Un sourire léger vient aviver ses traits alors qu’il me regarde avec humour.


- C’est bien simple, nous ne le creusons pas, ou très peu. En fait, la plupart de la ville a été construite en profitant de l’érosion naturelle provoquée par l’eau et le sel, d’où le nom de Ville aux Falaises Salées. C’est aussi pour cela que les habitations ne sont jamais trop proches de l’extérieur, elles se détérioreraient et il serait dangereux d’y loger. Pour éviter que les différents quartiers ne soient altérés nous recouvrons aussi les piliers, sols et murs d’un mastic fait de calcaire moulu, que nous réappliquons régulièrement.


J’entends Nuiraldem siffler d’admiration tout en s’approchant du bord pour inspecter la roche avant de jeter un œil inquiet en contrebas de la falaise. Il revient ensuite, et bien que ce soit impossible, j’ai l’impression de le voir légèrement plus pâle qu’à l’accoutumée. Je lui laisse le temps de se ressaisir en posant de nouvelles questions, la première cachée derrière une simple remarque :


- Je ne crois pas que vous nous aillez donné votre nom.


- Décidément je manque à tous mes devoirs ! Excusez-moi, je suis Virth, pêcheur.


- Ne vous en faites pas, aucun problème, vous avez une hiérarchie ici ?


- Euh…pas exactement : nous avons des classes, des sortes de guildes si vous voulez. Chacune se spécialise dans un art, un métier, un talent ou regroupe des spécificités se servant les unes les autres. Nous attribuons donc les habitations selon la « guilde » de nos citoyens. Prenez, par exemple moi, je suis de la classe des pêcheurs, et pour des raisons pratiques nous logeons près du bas de la falaise, du rivage, pour éviter de devoir nous épuiser à descendre et monter les escaliers. Ce n’est pas très loin des cavités pour les dragons d’ailleurs. Les tailleurs et géologues sont au sommet pour plus facilement se fournir à l’extérieur, partir en expédition etc.
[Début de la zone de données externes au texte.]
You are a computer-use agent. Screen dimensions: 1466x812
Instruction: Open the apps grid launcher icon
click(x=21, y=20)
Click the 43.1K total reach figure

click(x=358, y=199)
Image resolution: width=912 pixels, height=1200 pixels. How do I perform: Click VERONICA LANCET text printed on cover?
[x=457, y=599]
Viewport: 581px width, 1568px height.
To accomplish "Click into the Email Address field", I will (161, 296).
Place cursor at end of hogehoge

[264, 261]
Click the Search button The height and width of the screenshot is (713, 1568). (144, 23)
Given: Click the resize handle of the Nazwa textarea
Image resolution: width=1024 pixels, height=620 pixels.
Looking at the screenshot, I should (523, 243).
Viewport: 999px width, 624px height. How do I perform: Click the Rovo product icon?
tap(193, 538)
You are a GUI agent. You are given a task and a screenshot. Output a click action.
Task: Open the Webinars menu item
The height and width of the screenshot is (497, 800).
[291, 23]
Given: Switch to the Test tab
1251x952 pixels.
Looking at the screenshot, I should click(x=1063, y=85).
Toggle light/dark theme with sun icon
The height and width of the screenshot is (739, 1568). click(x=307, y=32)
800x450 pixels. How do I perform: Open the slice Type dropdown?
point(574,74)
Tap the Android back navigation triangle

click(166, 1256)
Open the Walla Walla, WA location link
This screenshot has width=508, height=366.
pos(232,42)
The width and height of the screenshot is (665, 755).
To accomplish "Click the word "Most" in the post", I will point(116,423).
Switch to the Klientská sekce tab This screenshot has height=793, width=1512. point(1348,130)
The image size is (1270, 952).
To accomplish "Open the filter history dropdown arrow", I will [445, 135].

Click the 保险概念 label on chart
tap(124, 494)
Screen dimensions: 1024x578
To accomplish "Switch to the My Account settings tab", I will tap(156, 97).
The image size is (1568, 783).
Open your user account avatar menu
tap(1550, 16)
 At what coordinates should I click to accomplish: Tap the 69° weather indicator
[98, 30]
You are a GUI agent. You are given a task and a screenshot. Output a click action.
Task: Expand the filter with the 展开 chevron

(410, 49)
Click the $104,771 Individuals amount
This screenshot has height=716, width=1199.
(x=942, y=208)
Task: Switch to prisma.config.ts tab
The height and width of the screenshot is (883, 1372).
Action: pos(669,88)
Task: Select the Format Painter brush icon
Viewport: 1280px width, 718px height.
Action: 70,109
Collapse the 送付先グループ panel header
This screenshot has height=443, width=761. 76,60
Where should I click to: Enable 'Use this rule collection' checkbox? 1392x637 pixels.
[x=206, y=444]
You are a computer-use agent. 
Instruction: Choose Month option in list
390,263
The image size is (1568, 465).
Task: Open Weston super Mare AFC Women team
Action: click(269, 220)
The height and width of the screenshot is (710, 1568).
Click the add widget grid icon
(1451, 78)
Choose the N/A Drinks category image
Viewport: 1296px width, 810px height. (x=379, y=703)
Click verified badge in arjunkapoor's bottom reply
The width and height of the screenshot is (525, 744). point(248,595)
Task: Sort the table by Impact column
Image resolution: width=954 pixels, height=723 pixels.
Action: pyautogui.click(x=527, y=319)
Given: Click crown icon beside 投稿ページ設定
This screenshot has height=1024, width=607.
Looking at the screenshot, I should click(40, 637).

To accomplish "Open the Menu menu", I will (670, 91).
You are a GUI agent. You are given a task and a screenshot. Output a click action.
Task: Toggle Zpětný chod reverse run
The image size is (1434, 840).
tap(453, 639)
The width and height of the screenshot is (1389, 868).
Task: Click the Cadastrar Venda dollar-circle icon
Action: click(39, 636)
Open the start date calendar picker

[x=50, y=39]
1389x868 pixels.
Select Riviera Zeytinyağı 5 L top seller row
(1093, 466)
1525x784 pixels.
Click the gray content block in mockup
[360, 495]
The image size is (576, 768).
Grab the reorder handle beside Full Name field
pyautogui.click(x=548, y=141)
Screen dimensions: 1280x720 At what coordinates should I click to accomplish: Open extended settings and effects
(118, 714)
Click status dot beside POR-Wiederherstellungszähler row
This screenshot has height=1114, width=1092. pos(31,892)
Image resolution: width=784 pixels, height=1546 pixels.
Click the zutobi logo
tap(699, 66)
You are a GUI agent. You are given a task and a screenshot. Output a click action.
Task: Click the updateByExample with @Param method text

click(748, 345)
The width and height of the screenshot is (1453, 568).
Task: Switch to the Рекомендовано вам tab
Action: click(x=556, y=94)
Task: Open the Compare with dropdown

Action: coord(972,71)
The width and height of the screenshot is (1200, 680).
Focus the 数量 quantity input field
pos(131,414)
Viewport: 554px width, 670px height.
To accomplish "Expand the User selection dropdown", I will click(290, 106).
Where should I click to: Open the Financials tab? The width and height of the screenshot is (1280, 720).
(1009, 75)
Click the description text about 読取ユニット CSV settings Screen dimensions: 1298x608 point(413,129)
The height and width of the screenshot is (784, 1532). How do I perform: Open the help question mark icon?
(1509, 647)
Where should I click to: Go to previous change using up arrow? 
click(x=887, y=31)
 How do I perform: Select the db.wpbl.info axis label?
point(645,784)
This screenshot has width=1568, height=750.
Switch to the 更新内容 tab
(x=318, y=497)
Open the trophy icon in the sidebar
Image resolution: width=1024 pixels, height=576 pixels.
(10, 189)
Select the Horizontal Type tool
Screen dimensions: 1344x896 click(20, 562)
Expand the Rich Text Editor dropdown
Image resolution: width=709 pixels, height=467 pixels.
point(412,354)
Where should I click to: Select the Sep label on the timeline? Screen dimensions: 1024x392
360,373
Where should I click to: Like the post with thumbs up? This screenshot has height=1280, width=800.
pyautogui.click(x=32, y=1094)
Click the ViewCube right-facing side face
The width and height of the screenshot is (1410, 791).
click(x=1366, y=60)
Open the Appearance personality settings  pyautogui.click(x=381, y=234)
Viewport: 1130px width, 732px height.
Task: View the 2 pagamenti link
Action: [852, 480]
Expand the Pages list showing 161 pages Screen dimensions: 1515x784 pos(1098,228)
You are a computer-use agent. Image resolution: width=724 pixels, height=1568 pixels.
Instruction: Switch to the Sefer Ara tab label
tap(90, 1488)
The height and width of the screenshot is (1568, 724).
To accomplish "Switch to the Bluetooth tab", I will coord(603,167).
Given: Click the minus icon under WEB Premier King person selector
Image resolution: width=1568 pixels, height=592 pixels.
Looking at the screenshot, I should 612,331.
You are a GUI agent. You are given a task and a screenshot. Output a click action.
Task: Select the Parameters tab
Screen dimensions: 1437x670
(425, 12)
- Et s’il advient un problème à l’échelle de la ville ?


- Eh bien… s’il faut prendre une décision pour la collectivité, chacun est libre de participer à un grand conseil, de s’exprimer, de proposer des alternatives jusqu’à trouver un compromis qui satisfasse tout le monde ou, à défaut, la majorité. Heureusement, ce cas de figure n’arrive pas souvent.


- Mmh, intelligent.


Nous continuons de descendre jusqu’à une autre place et arrivons à ce que Nuiraldem estime comme un quart de la falaise en partant du haut, et bien trop proche de l’eau en partant du bas. Virth s’arrête alors et se tourne vers nous deux, qui sommes les seuls à demeurer sans logement avec le cartographe.

- Voici votre appartement, j’ai dû m’adapter à votre « collègue » et celui-là possède deux lits à part, dans des pièces distinctes et hautes de plafonds (il tente alors d’estimer la hauteur du dragon). J’espère qu’il vous conviendra.


Nuiraldem souffle un « merci beaucoup » poli et j’ouvre la porte alors qu’il jette un œil par-dessus mon épaule pour voir ce qu’il en est. Une pièce ronde et large s’offre à moi, un tapis bleu cyan couvre le sol de granit poli et un bureau épouse le mur sur ma gauche. Derrière et à côté, des étagères sont creusées dans les murs, vides, prêtes à stocker nos équipements j’imagine. Près du bureau, des chaises de bois sont empilées pour gagner de la place. À droite et en face, trois portes et une ouverture, nos deux chambres, la salle d’eau et une salle à tout faire (du peu que j’en vois, une cuisine, la « réception », la salle à manger et le salon). Nuiraldem me souffle dessus pour que je m’écarte et il pénètre dans la pièce en s’étirant vivement, faisant craquer son dos endolori accompagné d’un grognement de satisfaction. Ses cornes frôlent alors un objet accroché au plafond, orange et à l’aspect cireux que je n’identifie pas immédiatement. Je m’approche pour l’examiner : il ressemble à un minerai fait de longs tubes hexagonaux et fins, plusieurs dizaines, agglomérés en une masse suspendue au plafond par de petits câbles. Au centre semble rayonner une sphère et je comprends enfin qu’il s’agit de la source de lumière de la pièce ainsi que de la cuisine. Grâce à la gaine de cire qui l’entoure, la luminosité est assez proche de celle de l’extérieur.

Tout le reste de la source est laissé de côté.